WASHINGTON, D.C. — In the nation’s capitol on Saturday, a sea of pink stretched as far as the eye could see.
An estimated half a million people — many donning knit pink “pussyhats” — descended on Washington, D.C., for the Women’s March, in coordination with marches all across the world. But hours before the march, around 8 a.m., the Capitol’s streets were still clear enough to walk.
Street vendors packed up their “Make America Great Again” wares into vans and hurriedly unpacked pink-colored hats and buttons.
In a congressional office off Independence Avenue, Congresswoman Jackie Speier, D- Hillsborough, tried to focus the day’s political will by drumming up support for a constitutional amendment to sanctify women’s rights.
It’s Speier’s aim to see the Equal Rights Amendment ratified by Congress in 2017.
An hour before they’d join the massive protest outside, at least 300 Women’s March participants attended Speier’s rally inside the Rayburn House Office Building.
“E-R-A! E-R-A! E-R-A!” they chanted.
Despite the current fervor, the effort to ratify the ERA has been stymied since 1923, when it was first introduced in Congress. But Speier believes political blowback from President Donald Trump’s election — the same blowback that spurred the massive Women’s March — may make the ERA a reality.
“We’ve awakened a giant in this country” she told the crowd, “or should I say, a giantess.”
Though the political rally was held in D.C., three teenagers from San Mateo were among those shouting for justice: Shweta Ashokraj, 16, Claire Mason, 15, and Michele Danigelis, 15.
The girls agreed that even these early moments of the Women’s March were an antidote to the despair they felt during Trump’s inauguration.
“I was crying [at the inauguration],” Ashokraj said, noting she heard boos and jeers from the crowd when Sen. Minority Leader Chuck Schumer spoke of equality.
Mason said those moments, in particular, were “appalling.”
Passage of the Equal Rights Amendment would not just lift these teenagers spirits, however. In a practical sense, it would set a legal standard by which other laws to protect women could be applied.
For example, Ret. Col. Don Christensen told the crowd at the rally the ERA could help push for stronger rules to stem sexaul assault in the military.
Though one in 20 people in the military are sexually assaulted, according to Christensen, women are targeted far more often: One in four women in the military are sexually assaulted in combat zones, he said.
One veteran in the audience faced that firsthand.
Capt. Katie Robinson, who served the U.S. Army in both Iraq and Afghanistan as an chemical, biological, radiological and nuclear warfare officer, told me she was assaulted during her tour of duty.

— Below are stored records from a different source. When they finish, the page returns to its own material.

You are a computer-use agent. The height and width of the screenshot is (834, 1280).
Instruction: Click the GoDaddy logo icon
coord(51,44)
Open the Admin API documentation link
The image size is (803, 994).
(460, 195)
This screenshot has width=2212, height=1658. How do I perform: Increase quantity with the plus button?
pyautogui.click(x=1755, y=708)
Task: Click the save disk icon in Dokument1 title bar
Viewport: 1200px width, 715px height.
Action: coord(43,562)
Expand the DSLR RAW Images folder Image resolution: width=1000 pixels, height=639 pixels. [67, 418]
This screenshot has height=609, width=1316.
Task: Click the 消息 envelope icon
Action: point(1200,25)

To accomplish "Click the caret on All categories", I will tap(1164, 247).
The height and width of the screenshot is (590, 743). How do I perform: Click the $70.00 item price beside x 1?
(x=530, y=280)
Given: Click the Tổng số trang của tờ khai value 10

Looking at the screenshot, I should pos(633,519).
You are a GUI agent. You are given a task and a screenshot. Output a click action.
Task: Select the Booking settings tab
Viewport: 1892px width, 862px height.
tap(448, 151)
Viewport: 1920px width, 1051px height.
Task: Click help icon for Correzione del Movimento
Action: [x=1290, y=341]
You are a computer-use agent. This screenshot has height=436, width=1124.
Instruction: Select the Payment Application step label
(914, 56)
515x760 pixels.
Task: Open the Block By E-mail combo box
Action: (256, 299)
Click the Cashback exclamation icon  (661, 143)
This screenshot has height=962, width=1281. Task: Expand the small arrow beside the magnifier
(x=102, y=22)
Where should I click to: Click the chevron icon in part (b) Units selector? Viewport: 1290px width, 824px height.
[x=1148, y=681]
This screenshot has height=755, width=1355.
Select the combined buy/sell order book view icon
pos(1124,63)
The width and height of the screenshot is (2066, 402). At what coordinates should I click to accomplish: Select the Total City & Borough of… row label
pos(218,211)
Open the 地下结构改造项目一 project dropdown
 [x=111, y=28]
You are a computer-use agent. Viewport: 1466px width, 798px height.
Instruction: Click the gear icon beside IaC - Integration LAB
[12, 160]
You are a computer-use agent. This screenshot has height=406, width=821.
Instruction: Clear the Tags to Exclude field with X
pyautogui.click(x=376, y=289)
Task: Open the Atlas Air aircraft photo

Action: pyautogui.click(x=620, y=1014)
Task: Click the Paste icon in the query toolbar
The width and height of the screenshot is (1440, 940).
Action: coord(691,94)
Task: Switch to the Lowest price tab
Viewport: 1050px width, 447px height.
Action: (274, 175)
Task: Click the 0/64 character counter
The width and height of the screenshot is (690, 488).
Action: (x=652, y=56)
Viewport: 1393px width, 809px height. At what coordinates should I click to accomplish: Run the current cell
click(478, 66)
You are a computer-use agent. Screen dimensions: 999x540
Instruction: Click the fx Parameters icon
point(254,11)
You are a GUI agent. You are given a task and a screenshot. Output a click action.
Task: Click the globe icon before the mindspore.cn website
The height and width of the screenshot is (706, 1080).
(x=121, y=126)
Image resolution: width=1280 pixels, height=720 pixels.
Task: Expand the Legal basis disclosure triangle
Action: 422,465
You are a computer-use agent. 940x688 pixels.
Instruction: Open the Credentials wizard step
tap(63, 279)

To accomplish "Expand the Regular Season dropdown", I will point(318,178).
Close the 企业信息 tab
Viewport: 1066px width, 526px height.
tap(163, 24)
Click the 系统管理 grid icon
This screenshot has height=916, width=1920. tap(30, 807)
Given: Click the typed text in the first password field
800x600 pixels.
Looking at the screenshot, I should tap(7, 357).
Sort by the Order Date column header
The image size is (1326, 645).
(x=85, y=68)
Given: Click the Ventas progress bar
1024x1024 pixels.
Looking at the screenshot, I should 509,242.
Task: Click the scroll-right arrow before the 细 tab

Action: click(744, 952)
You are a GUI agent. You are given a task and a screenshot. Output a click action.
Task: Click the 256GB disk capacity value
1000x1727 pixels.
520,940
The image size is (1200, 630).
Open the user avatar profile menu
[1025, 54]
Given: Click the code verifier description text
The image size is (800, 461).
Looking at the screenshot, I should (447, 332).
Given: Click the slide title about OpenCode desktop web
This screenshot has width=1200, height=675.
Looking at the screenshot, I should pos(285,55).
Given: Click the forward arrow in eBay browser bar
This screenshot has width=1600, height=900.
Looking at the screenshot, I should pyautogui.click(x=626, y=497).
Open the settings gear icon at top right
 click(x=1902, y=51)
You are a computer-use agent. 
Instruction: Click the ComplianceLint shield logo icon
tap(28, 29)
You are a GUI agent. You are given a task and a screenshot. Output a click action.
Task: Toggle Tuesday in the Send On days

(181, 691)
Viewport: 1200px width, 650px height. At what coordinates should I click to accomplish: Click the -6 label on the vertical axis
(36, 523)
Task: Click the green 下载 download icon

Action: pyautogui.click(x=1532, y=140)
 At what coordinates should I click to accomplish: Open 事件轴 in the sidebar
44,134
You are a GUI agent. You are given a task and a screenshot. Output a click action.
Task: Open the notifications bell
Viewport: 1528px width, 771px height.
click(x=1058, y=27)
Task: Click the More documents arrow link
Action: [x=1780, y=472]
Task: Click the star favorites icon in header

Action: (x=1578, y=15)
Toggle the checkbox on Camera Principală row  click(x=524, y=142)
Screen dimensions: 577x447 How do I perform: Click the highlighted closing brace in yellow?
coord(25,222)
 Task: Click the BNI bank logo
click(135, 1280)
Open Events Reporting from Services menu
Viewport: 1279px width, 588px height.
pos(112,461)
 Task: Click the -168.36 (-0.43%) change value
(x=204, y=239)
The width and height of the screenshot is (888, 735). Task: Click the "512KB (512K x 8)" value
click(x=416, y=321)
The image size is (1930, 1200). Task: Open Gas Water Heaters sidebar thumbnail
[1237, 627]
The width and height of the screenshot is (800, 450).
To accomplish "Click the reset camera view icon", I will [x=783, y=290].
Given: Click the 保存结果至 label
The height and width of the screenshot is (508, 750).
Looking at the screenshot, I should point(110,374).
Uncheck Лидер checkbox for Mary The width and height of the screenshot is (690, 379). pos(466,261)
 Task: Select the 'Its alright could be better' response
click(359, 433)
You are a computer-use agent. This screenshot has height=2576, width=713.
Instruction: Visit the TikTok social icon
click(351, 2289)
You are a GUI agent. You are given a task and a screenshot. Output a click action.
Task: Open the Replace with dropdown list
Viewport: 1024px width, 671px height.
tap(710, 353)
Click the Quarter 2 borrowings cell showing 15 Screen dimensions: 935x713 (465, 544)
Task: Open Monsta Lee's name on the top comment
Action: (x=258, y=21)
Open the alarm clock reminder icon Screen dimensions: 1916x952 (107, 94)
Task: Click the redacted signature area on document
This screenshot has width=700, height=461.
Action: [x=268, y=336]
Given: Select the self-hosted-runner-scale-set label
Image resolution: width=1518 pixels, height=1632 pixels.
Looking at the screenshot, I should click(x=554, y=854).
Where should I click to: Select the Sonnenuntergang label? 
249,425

Though she was glad to see Christensen standing in solidarity with women, the out lesbian veteran believed a woman should be spearheading that effort.
A man shouldn’t be needed to make other men listen to women’s issues, Robinson said, a problem that may have exacerbated her assault by a fellow officer overseas. When she reported the assault to her commanding officer, Robinson said he informed her assailant that she had reported him.
Instead of protecting her from her assailant, Robinsons’ commanding officer then warned her to “carry a knife” and to be careful about where she went out at night.
This left her to fear not only combat, but rest.
“You’re worried about your enemy and about your brother beside you,” Robinson reflected.
For a time, the experience robbed her of her agency. Though it may seem hard to fathom as a civilian, Robinson found inspiration in the war zone of Afghanistan.
“Fighting for other women”, she said, “that gave me strength.”
By the time Robinson left Speier’s rally, the streets resembled rivers of people, streaming from every possible side street to swell in unison at the Capitol.
Robinson smiled at the sight.
“Aren’t you glad you came?” she asked.
She then stepped out from a congressional office onto the streets for the Women’s March, which had only just begun.
Robinson lent her strength, one woman among hundreds of thousands.